● **WORK ITEM**:
The output should be every line below that includes the word "agent".

● **RECORDED INFORMATION**:
· · ·
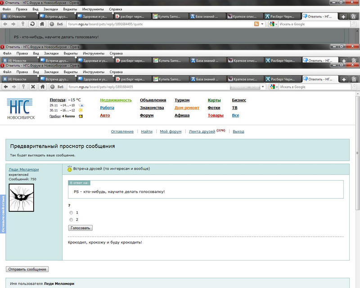This screenshot has height=288, width=360.
Task: Click the stop loading X icon
Action: pos(33,87)
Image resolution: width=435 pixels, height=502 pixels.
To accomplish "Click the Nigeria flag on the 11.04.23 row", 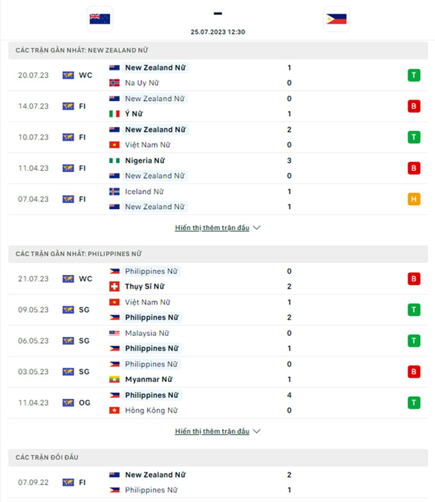I will pos(113,161).
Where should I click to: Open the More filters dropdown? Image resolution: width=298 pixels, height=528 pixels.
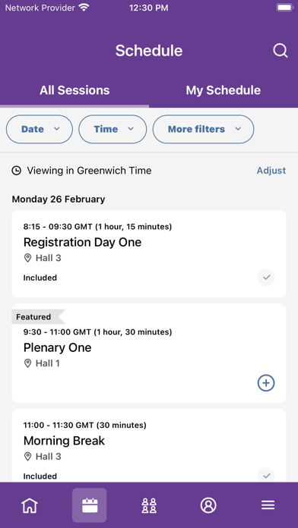coord(203,129)
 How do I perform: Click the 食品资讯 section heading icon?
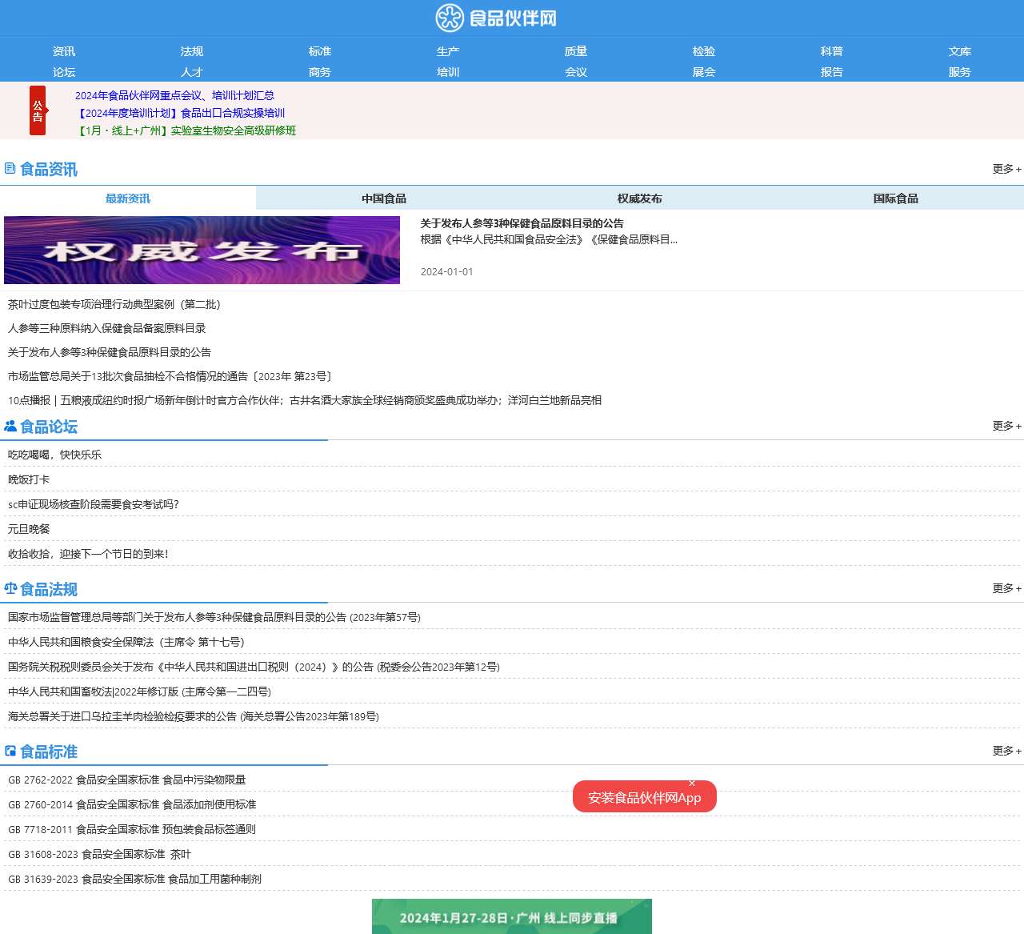click(10, 169)
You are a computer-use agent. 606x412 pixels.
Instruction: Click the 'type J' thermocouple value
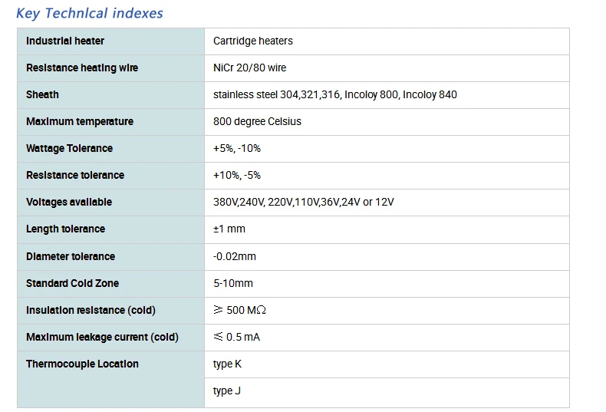pos(227,391)
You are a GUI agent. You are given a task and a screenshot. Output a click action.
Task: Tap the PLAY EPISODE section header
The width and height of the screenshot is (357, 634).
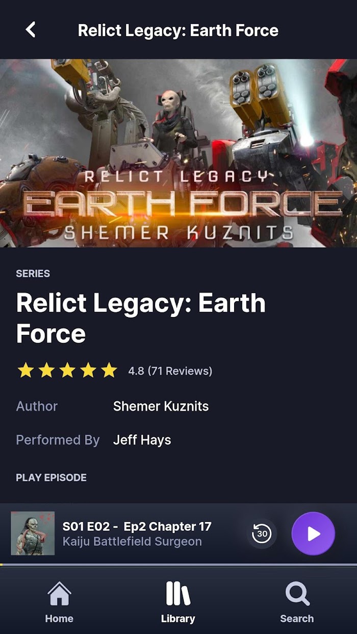point(51,478)
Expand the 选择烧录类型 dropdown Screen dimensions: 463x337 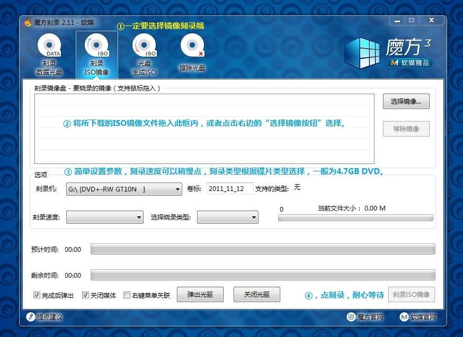coord(228,217)
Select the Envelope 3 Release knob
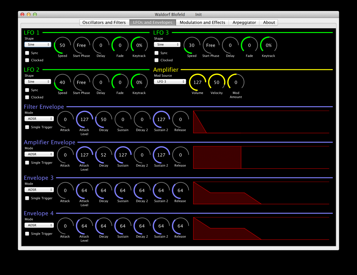 point(180,191)
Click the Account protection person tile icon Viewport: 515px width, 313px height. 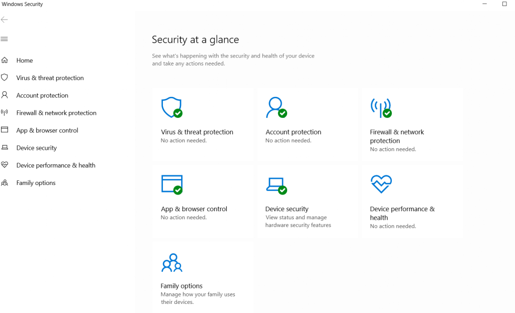click(276, 107)
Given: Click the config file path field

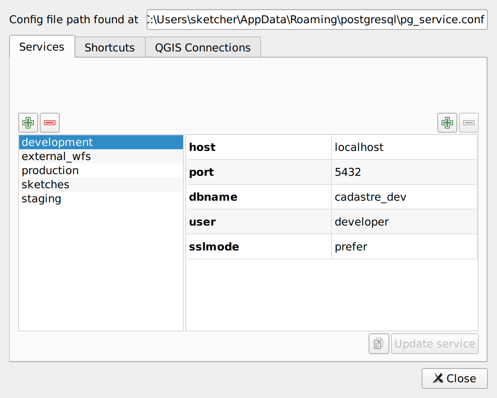Looking at the screenshot, I should point(317,19).
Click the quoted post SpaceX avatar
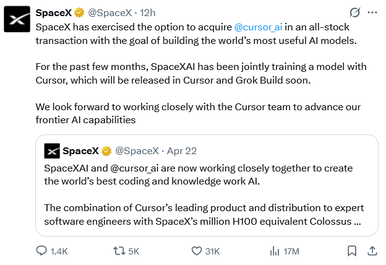The height and width of the screenshot is (265, 386). 52,151
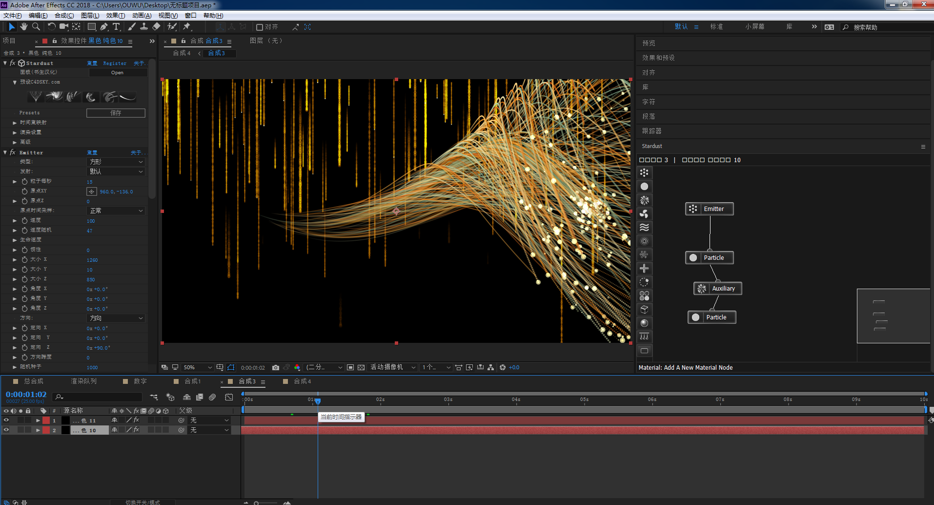Expand the 时间重映射 property group

pos(15,123)
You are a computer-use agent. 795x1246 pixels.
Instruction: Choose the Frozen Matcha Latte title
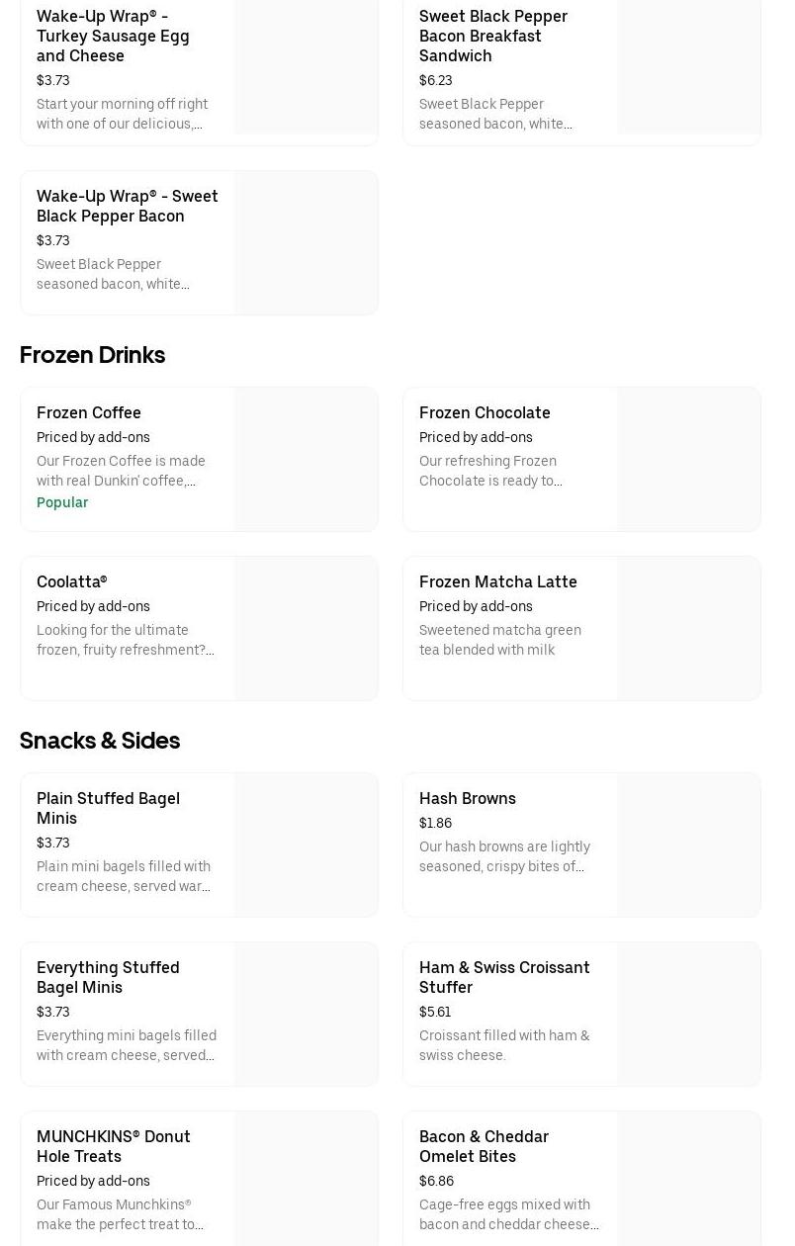click(x=498, y=581)
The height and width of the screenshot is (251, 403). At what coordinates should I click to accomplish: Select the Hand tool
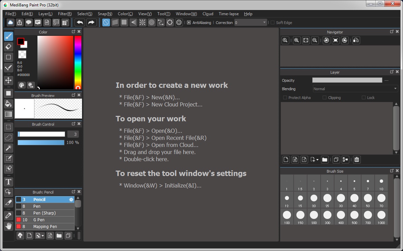(x=8, y=226)
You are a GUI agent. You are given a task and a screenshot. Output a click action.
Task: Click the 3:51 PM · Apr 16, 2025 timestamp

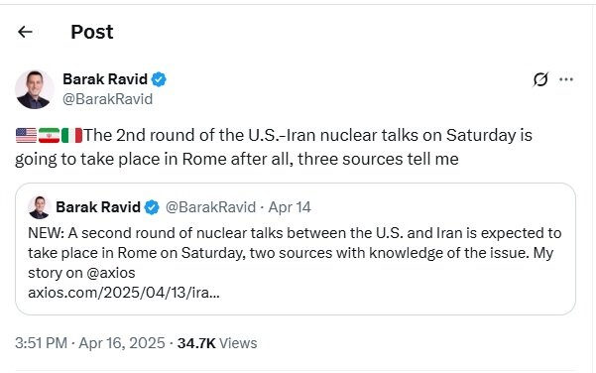[90, 343]
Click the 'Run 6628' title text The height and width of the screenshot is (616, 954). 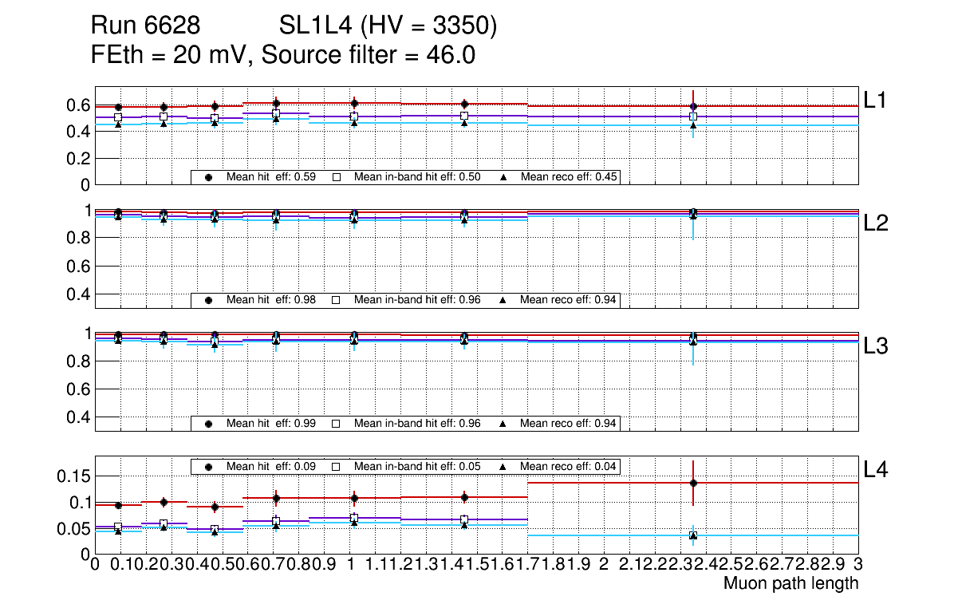click(145, 27)
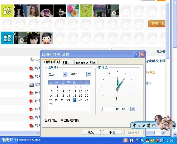Open the Sogou input method taskbar icon
Image resolution: width=177 pixels, height=144 pixels.
126,141
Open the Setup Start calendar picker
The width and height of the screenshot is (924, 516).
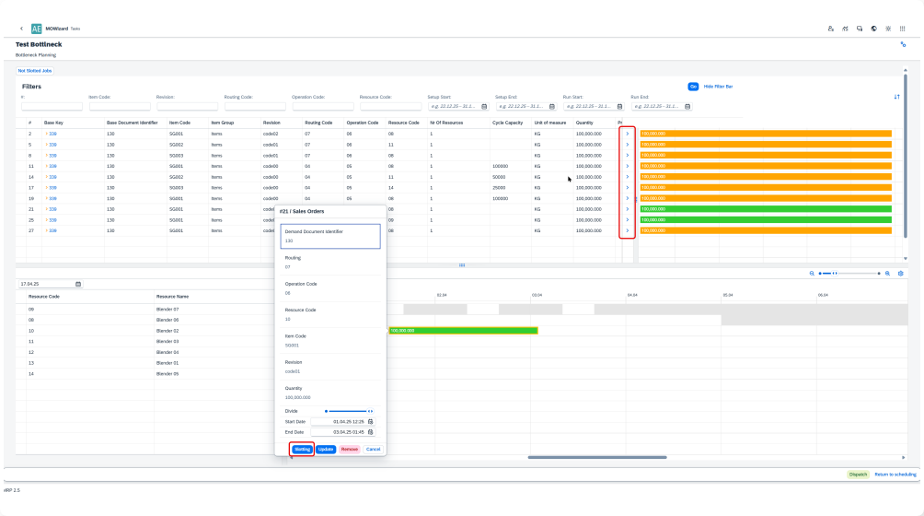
· · ·
● **ANSWER BOX**:
You are a computer-use agent. 606x412 pixels.
You are a GUI agent. You are given a task and a screenshot. Output a click action.
You are a computer-use agent. 795x1246 pixels.
You are a GUI agent. You are given a task and a screenshot. Output a click action.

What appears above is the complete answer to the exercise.